Ghassan Salamé : « J’ai senti que Haftar m’avait fait un sale coup » (2/2)
Offensive de Haftar, sort des Kadhafi, ingérences des grandes puissances, mercenaires… L’ex-émissaire de l’ONU en Libye raconte tout à JA dans un grand entretien. Deuxième partie.
Quand il décide de jeter l’éponge, en mars 2020, l’ex-émissaire de l’ONU en Libye est épuisé. Physiquement, avec des problèmes de cœur qui se répètent – « J’ai fui les médecins toute ma vie ! » plaisante-t-il – mais aussi moralement.

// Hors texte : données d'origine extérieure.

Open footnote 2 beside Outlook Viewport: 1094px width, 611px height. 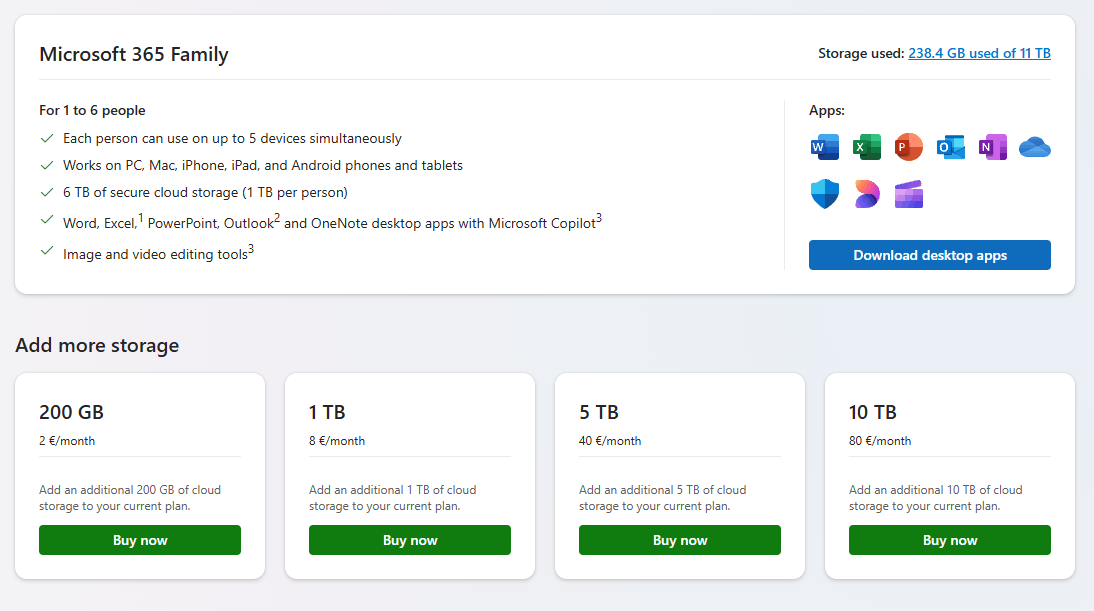(277, 218)
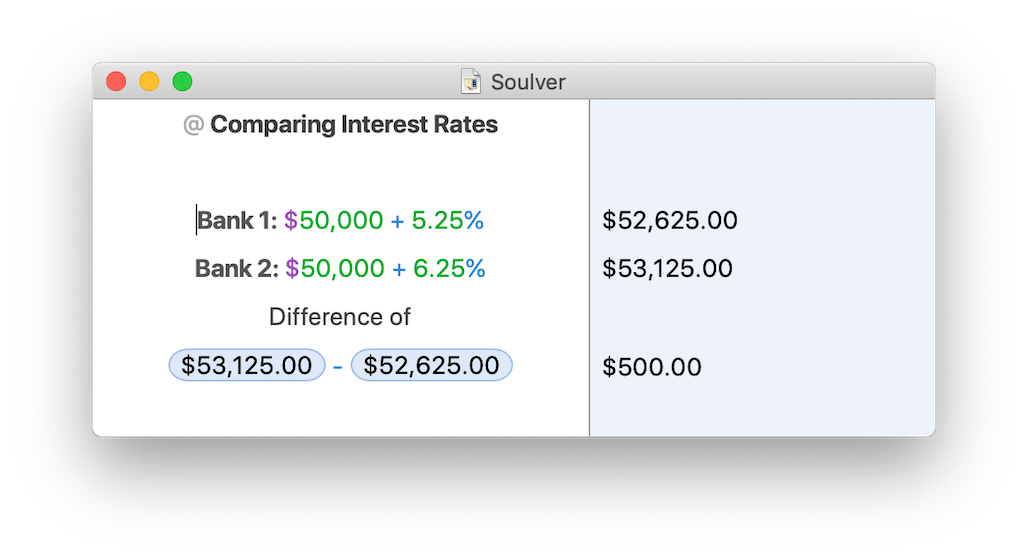Click the 6.25% percentage value

(x=448, y=269)
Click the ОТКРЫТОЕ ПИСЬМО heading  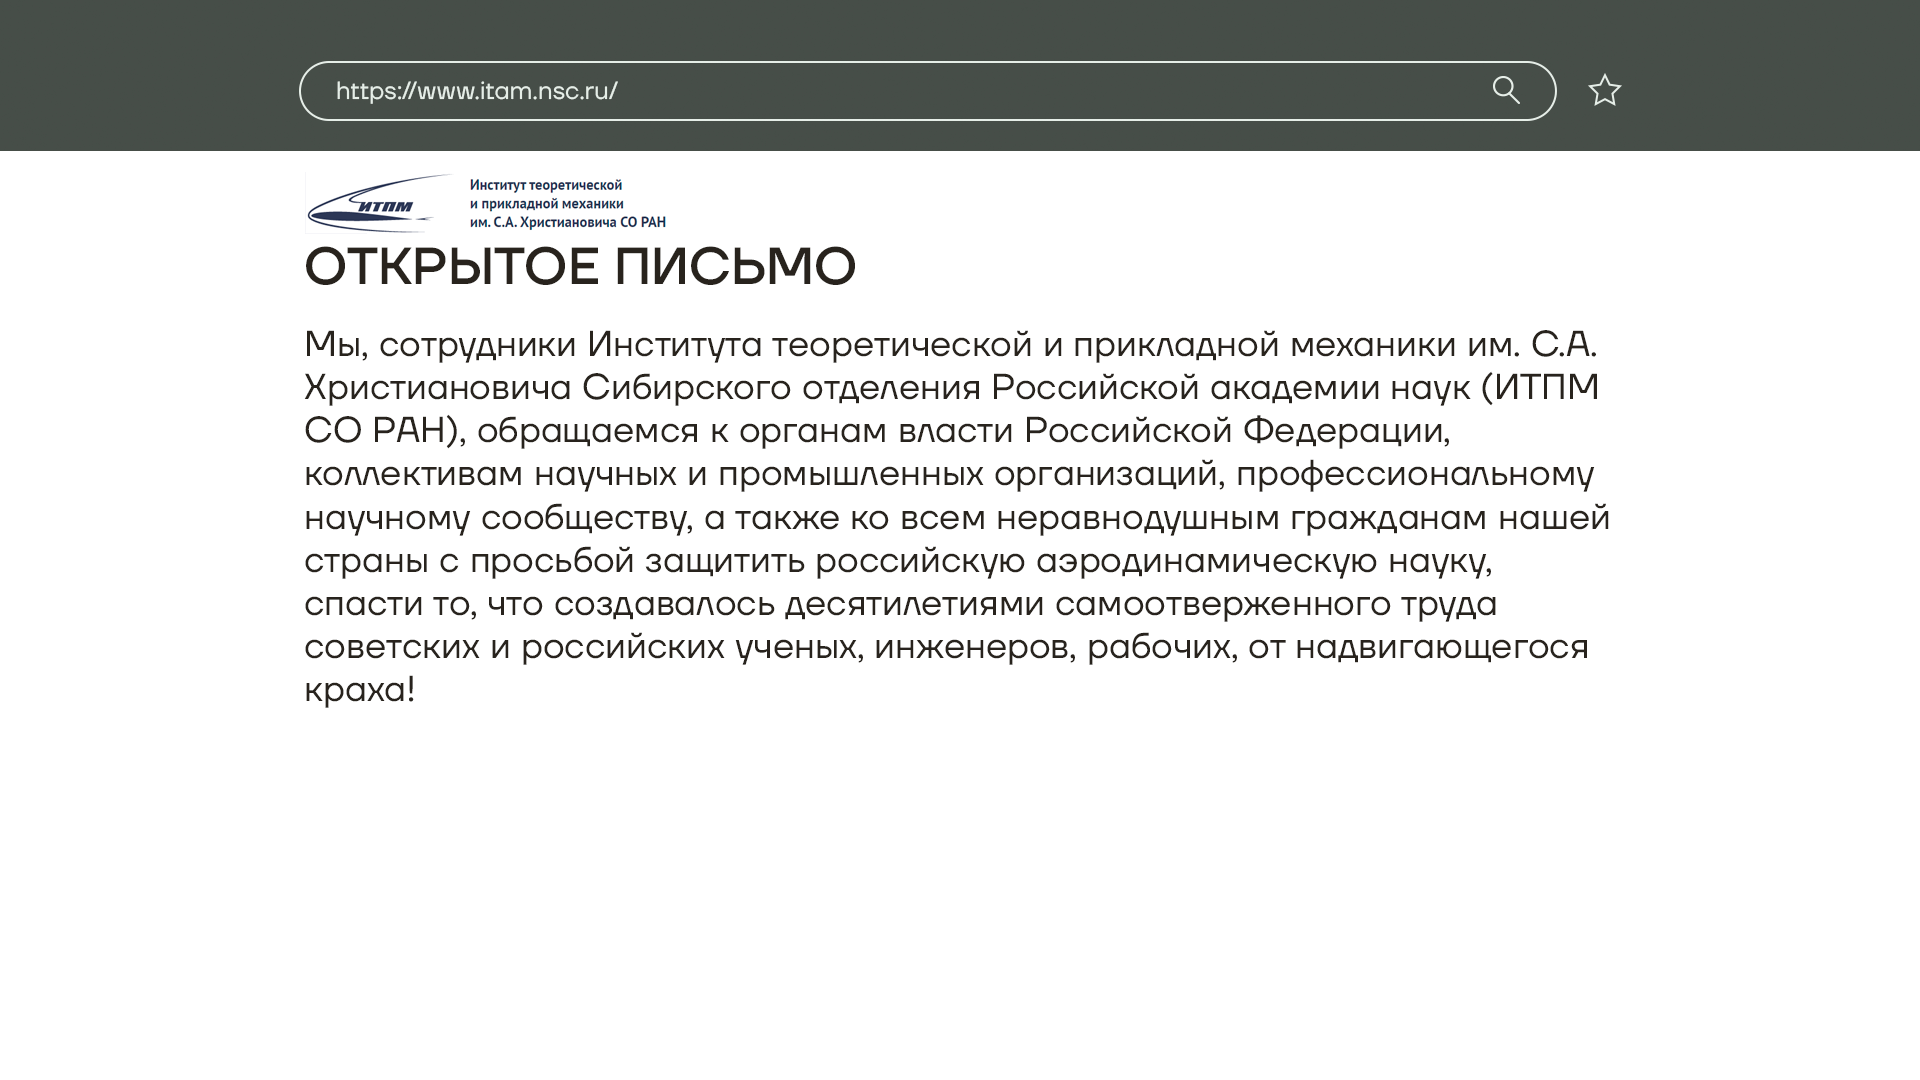coord(580,267)
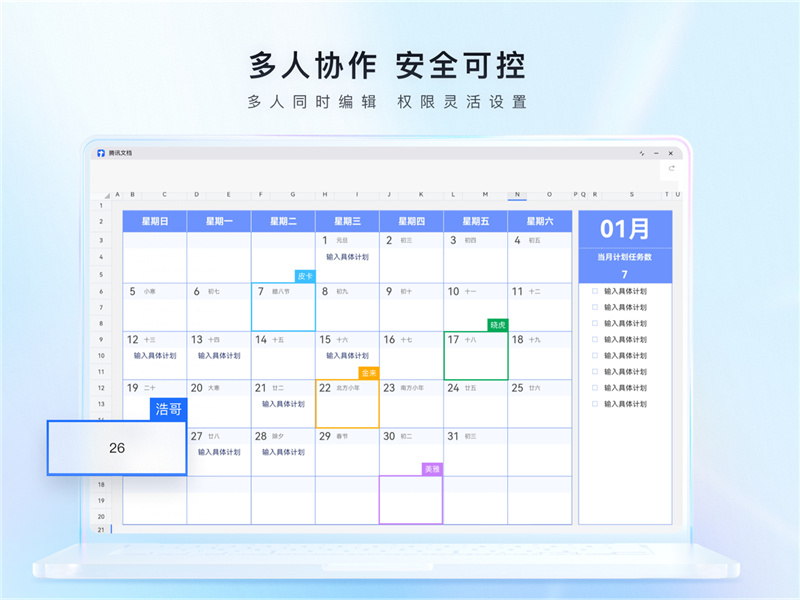The image size is (800, 600).
Task: Select column N header
Action: (516, 195)
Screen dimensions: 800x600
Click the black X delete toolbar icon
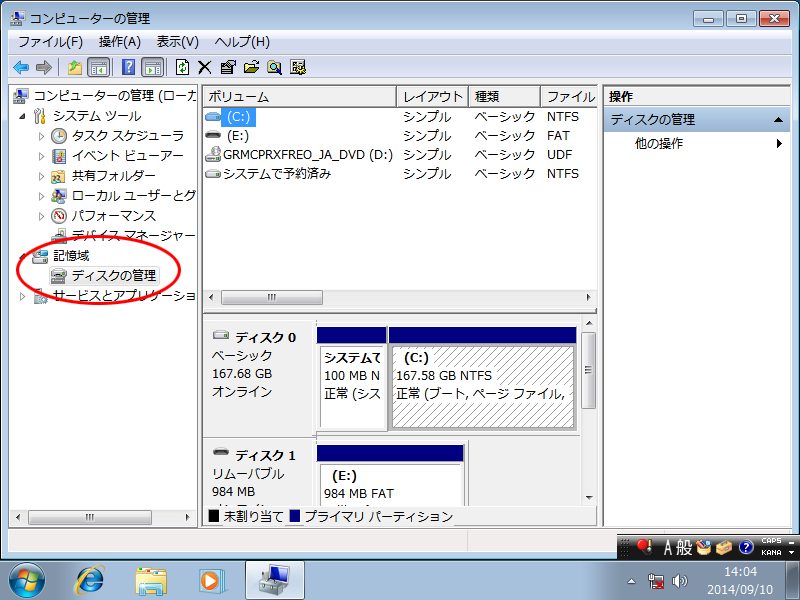pos(204,67)
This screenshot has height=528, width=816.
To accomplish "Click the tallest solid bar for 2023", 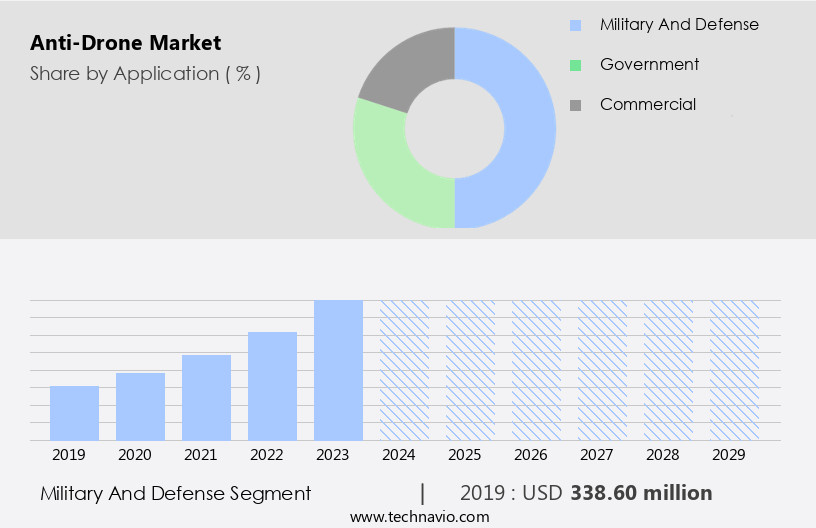I will (338, 370).
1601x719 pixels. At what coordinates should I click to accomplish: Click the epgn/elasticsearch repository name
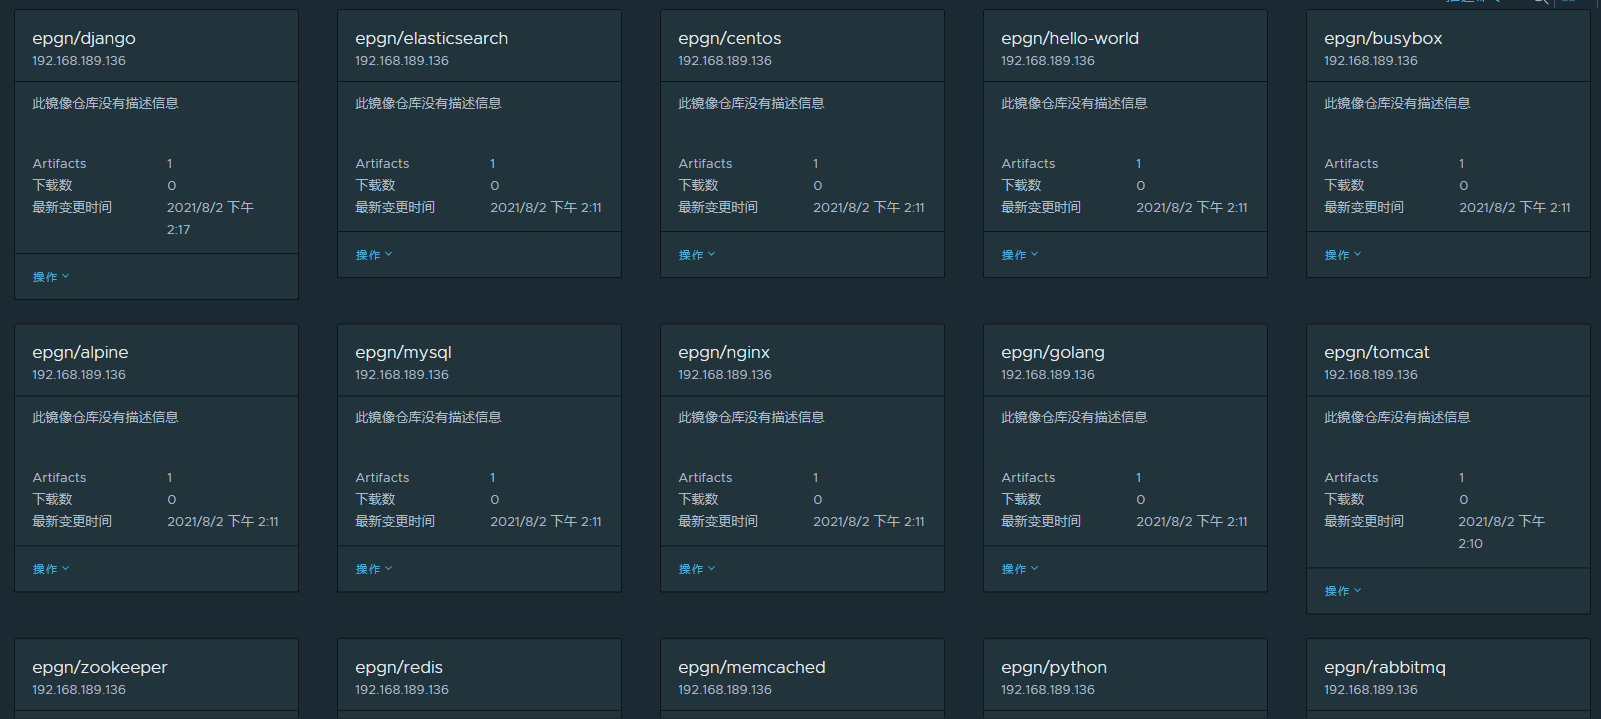click(431, 38)
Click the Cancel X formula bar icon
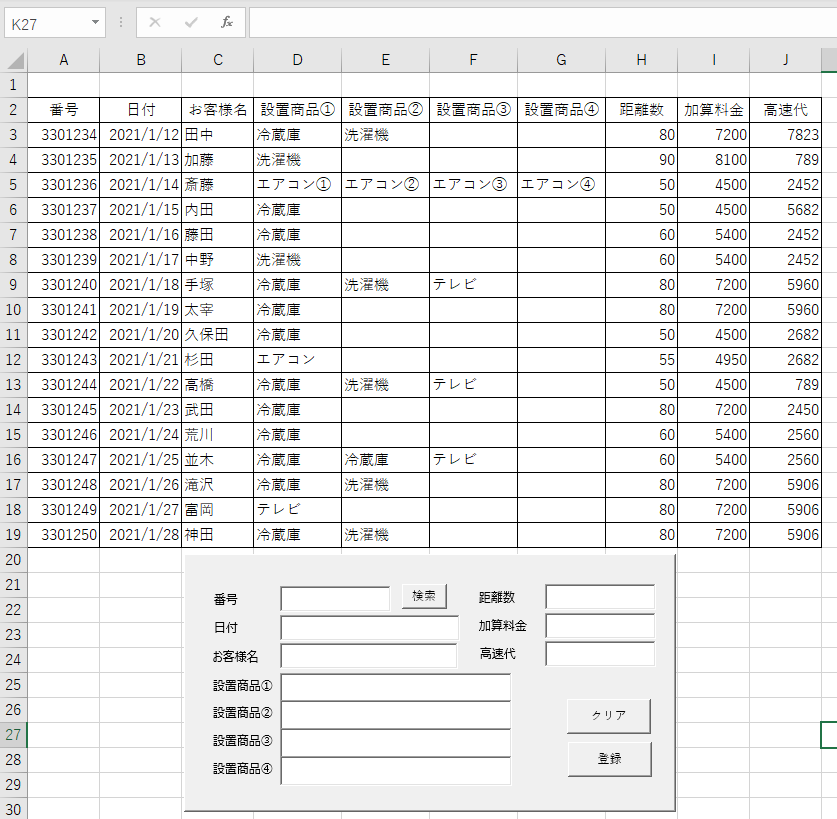Image resolution: width=837 pixels, height=819 pixels. (155, 22)
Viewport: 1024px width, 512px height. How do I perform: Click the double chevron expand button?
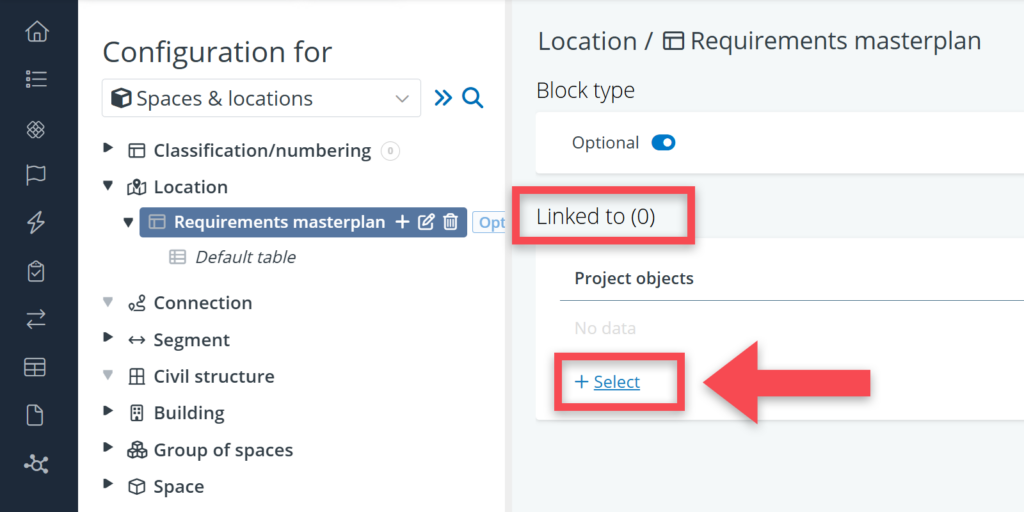[443, 98]
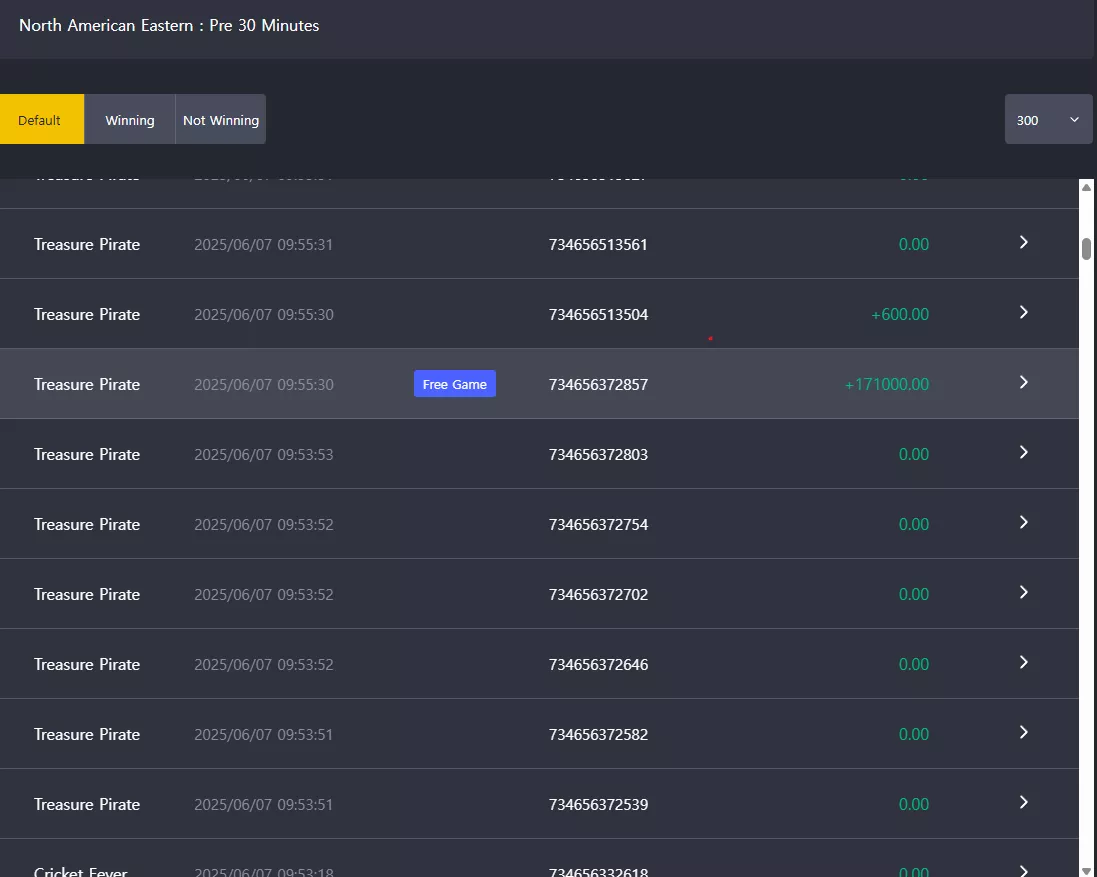
Task: Open details arrow for bet 734656372702
Action: (x=1024, y=592)
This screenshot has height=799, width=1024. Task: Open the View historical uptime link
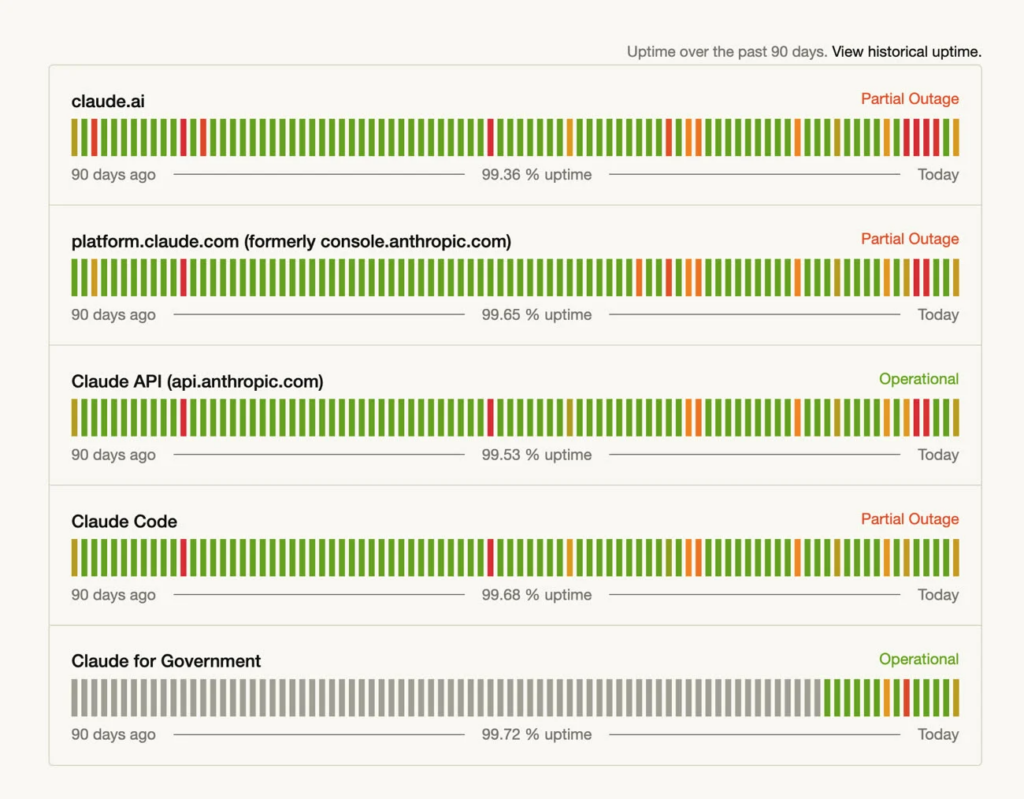coord(906,51)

La Libye se déchire alors plus que jamais : en avril 2019, le maréchal Haftar a lancé une offensive contre Tripoli, qui a brutalement réduit à néant les efforts qu’il menait depuis sa nomination en 2017.
Mais c’était une démission en trompe-l’œil. Depuis son lit d’hôpital, ensuite de son appartement parisien de l’avenue d’Iéna, Ghassan Salamé a continué à se tenir au chevet du patient libyen, jusqu’à la désignation, en février dernier, d’un nouveau gouvernement chargé d’organiser des élections en décembre.
Ancien ministre libanais de la Culture, il explique avoir vécu l’une des périodes les plus riches d’une vie pourtant déjà bien pleine, et cette expérience sera au cœur du livre qu’il prépare avec son ancienne adjointe américaine, Stephanie Williams. De l’attaque de Tripoli au sort réservé aux kadhafistes, en passant par les mercenaires et les ingérences des grandes puissances, ce témoin qui fut aux premières loges de la crise libyenne a accepté de répondre aux questions de Jeune Afrique.
Jeune Afrique : Racontez-nous votre 4 avril 2019, le jour où Haftar a décidé d’attaquer Tripoli.
Ghassan Salamé : Vers le mois de janvier, Haftar a commencé à progresser vers le sud, parfois pacifiquement comme à Sebha, parfois avec des batailles assez sanglantes, comme à Mourzouq. Il est allé jusqu’aux puits pétroliers de l’ouest. Deux officiers du gouvernement Sarraj m’ont prévenu qu’il se préparait à attaquer Tripoli. Je les ai pris au sérieux. À la fin du mois de février, un tweet du porte-parole de Haftar annonçait l’offensive sur Tripoli et la prise de Gharyan. On ne pouvait plus rester les bras croisés.